> Task
Pictures are to be left out; every line from the one that holds "Viewport: 1024px width, 711px" to the end of the data is to be retyped exactly.

[Stored data]
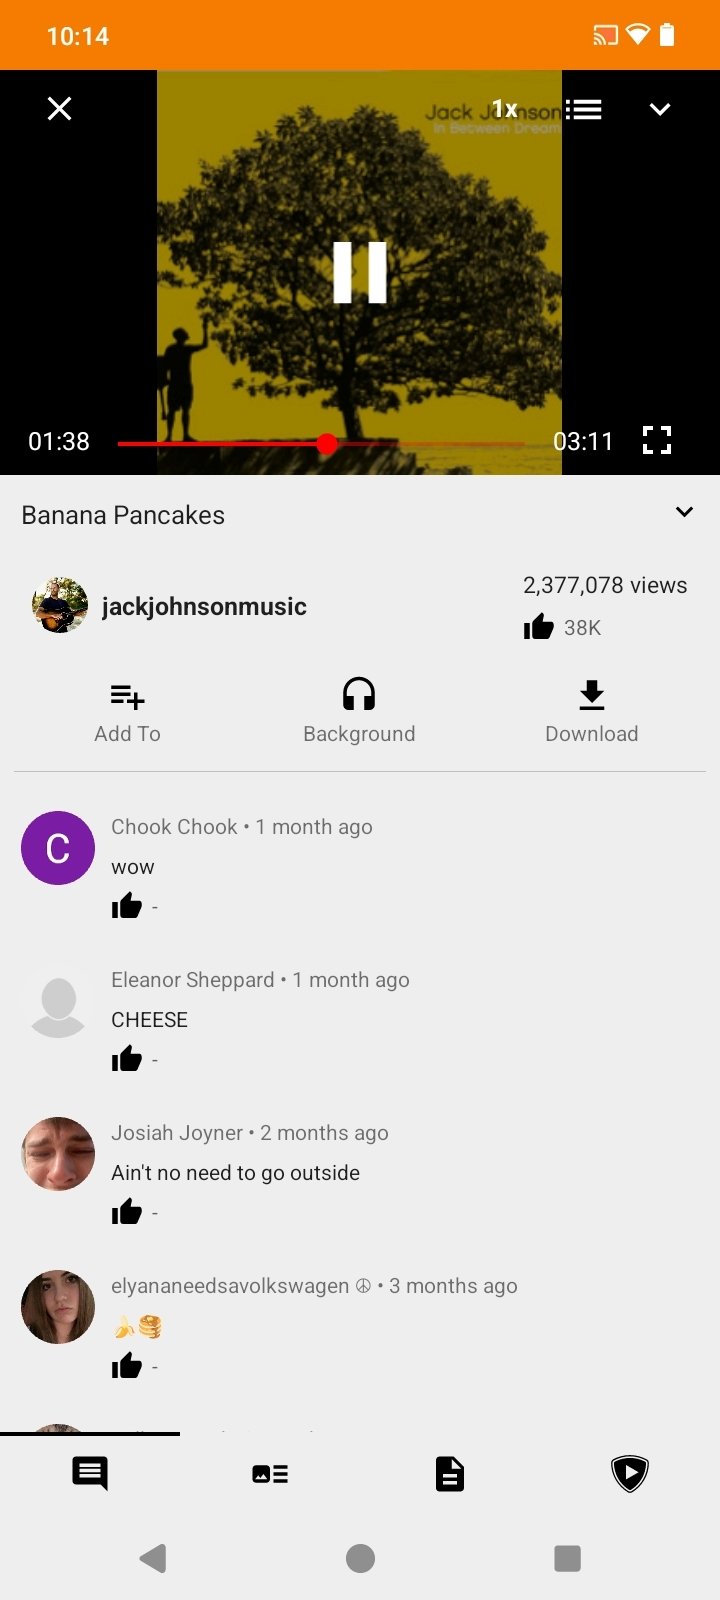Image resolution: width=720 pixels, height=1600 pixels.
Task: Expand Banana Pancakes video description
Action: click(684, 512)
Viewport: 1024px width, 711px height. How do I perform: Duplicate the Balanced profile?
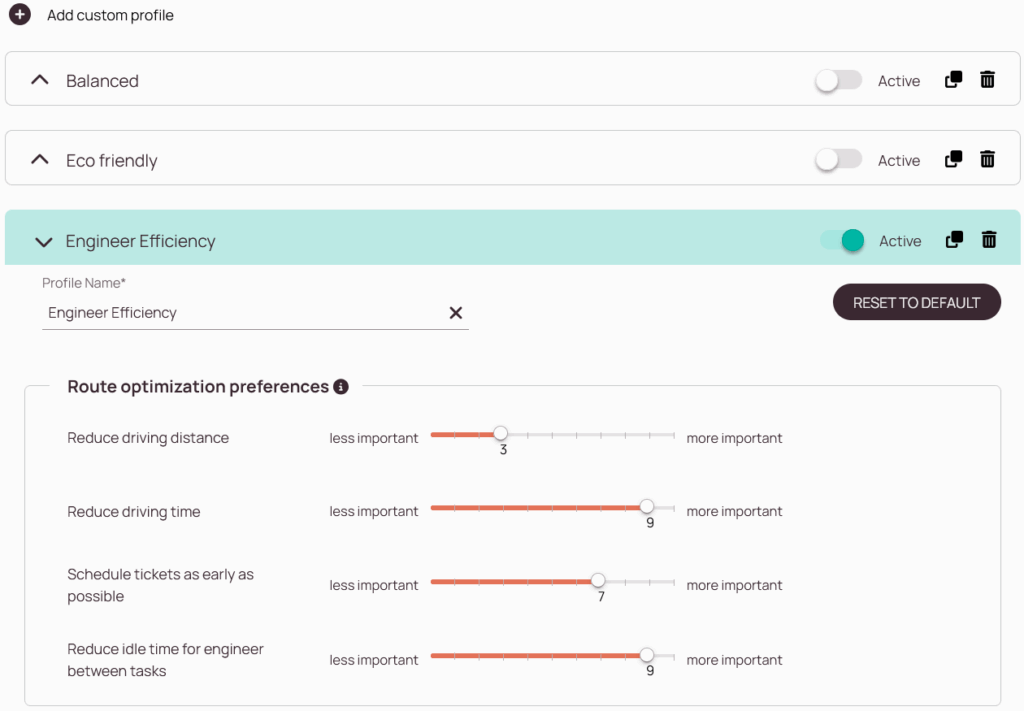pos(953,80)
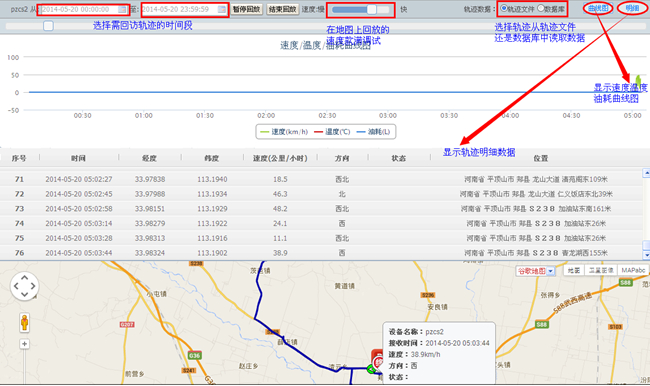This screenshot has width=650, height=386.
Task: Select the 数据库 radio button
Action: (541, 8)
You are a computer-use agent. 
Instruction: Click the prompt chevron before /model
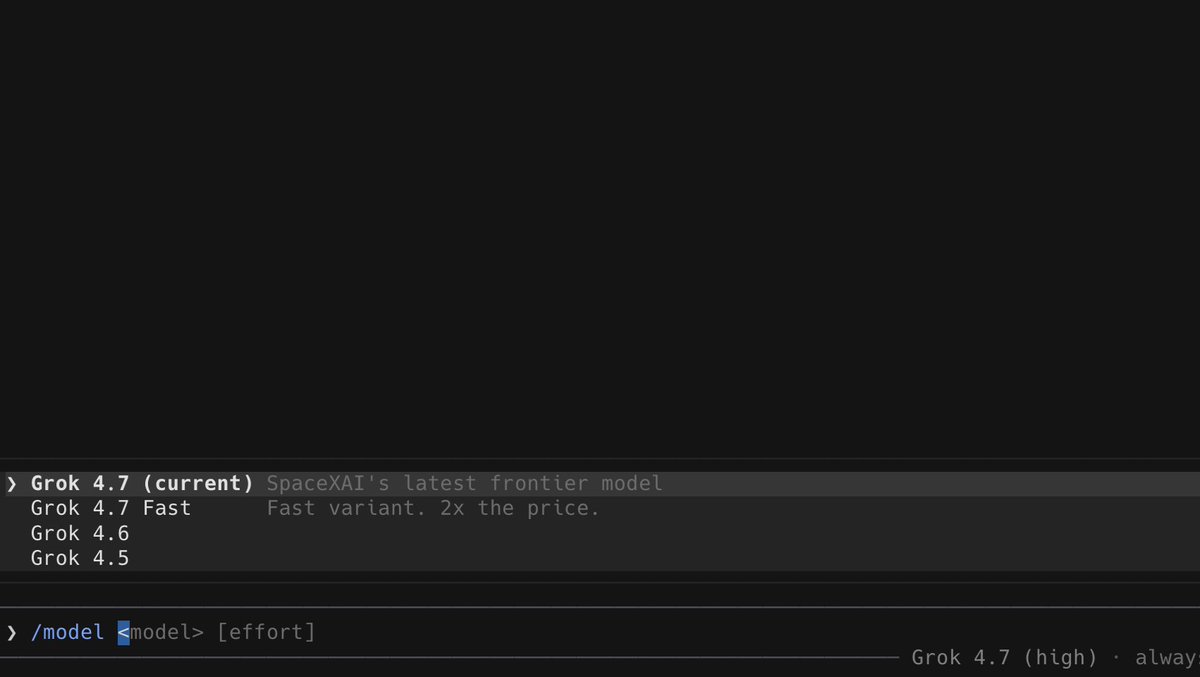(12, 632)
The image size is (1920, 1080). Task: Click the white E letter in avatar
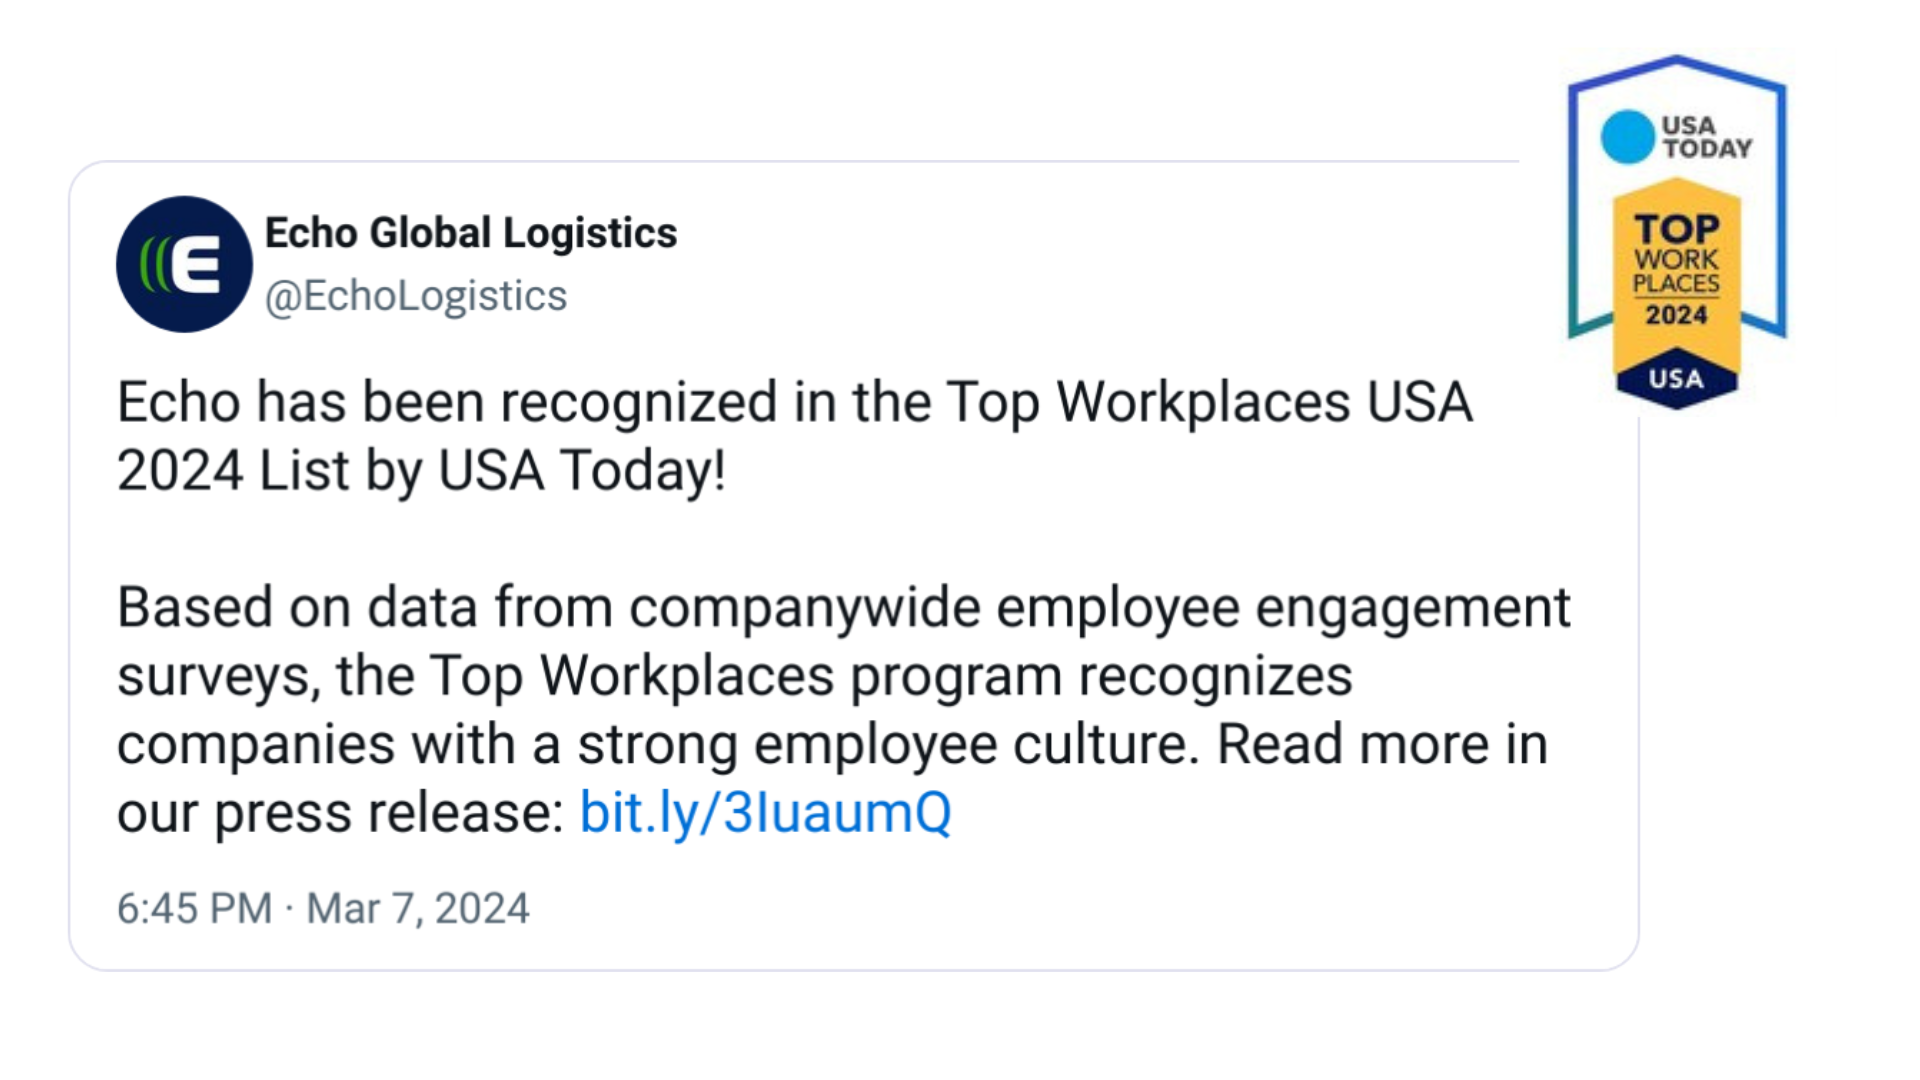click(x=196, y=265)
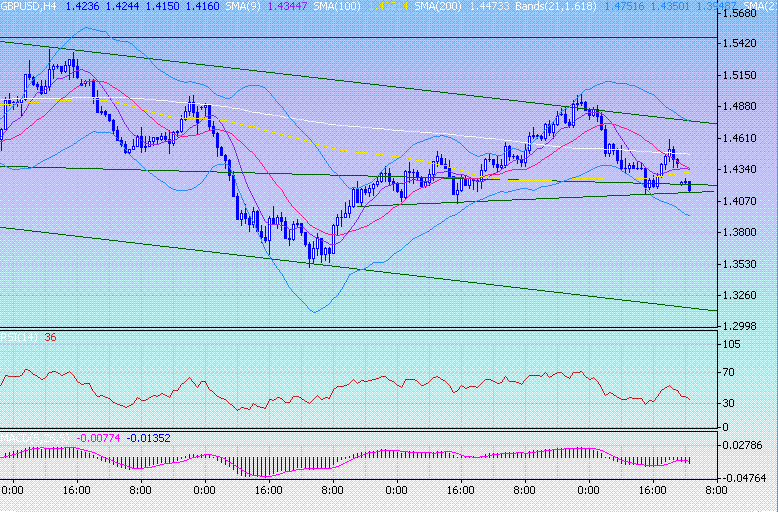778x512 pixels.
Task: Click the most recent candle on chart
Action: (x=689, y=186)
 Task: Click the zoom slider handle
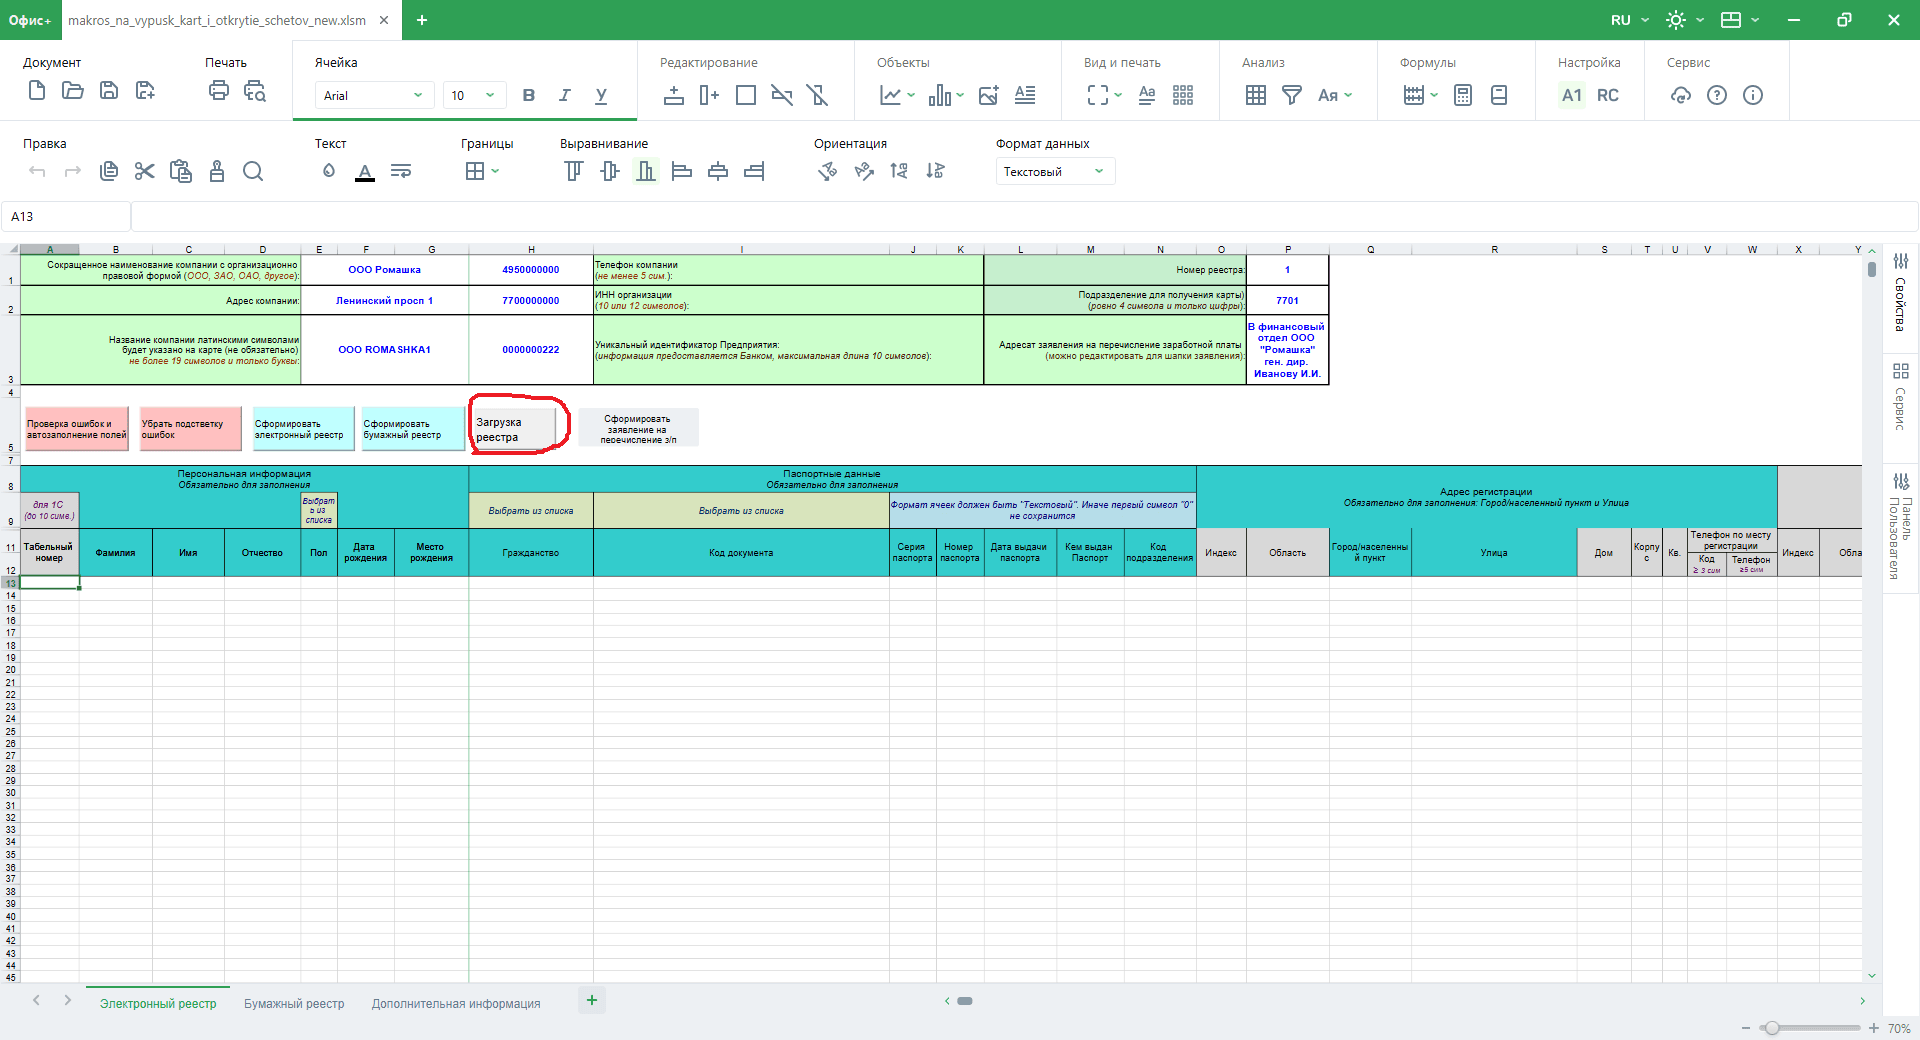click(x=1772, y=1028)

> Solved problem
Viewport: 1024px width, 711px height. How do I perform: Duplicate the Balanced profile?
pos(953,80)
This screenshot has width=650, height=386.
Task: Select the 数据库 radio button
Action: (541, 8)
You are a computer-use agent. 
Instruction: Click the prompt chevron before /model
(12, 632)
The image size is (1920, 1080). Task: Click the white E letter in avatar
click(x=196, y=265)
778x512 pixels.
Task: Click the most recent candle on chart
Action: (x=689, y=186)
 Task: Click the zoom slider handle
click(x=1772, y=1028)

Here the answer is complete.